━━━ Material for the task

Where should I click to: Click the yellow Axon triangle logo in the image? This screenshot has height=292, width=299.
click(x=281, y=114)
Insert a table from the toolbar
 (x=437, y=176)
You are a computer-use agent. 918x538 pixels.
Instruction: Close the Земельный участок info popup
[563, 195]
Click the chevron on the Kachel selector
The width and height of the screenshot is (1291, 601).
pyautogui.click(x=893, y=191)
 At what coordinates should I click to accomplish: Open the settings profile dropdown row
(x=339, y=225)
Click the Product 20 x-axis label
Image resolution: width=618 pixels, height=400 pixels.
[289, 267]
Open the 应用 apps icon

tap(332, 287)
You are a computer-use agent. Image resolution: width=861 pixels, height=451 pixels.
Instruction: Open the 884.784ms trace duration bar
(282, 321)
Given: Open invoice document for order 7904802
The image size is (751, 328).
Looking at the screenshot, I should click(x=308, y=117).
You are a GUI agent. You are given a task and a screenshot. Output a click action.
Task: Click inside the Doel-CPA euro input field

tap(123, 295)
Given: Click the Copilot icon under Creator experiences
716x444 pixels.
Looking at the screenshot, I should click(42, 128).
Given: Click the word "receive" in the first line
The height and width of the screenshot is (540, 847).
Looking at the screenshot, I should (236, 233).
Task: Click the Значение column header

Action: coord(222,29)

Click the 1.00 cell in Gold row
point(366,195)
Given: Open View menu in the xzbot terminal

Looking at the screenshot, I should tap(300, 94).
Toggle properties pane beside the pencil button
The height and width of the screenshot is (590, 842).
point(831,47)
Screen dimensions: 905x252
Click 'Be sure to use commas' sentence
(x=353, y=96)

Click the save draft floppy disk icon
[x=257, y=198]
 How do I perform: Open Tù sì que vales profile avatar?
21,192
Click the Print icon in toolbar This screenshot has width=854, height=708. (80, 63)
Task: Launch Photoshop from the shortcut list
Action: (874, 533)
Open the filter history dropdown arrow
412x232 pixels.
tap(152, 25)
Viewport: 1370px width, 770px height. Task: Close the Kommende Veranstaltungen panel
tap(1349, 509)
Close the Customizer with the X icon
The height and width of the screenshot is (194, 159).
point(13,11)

━━━━━━

◆ Problem to work on: Repeat exactly, and only, the lines of the records above, starting with the line that contains "Viewport: 1370px width, 770px" and ending with the final line, both included.

◆ Task response:
Viewport: 1370px width, 770px height. Task: Close the Kommende Veranstaltungen panel
tap(1349, 509)
Close the Customizer with the X icon
The height and width of the screenshot is (194, 159).
point(13,11)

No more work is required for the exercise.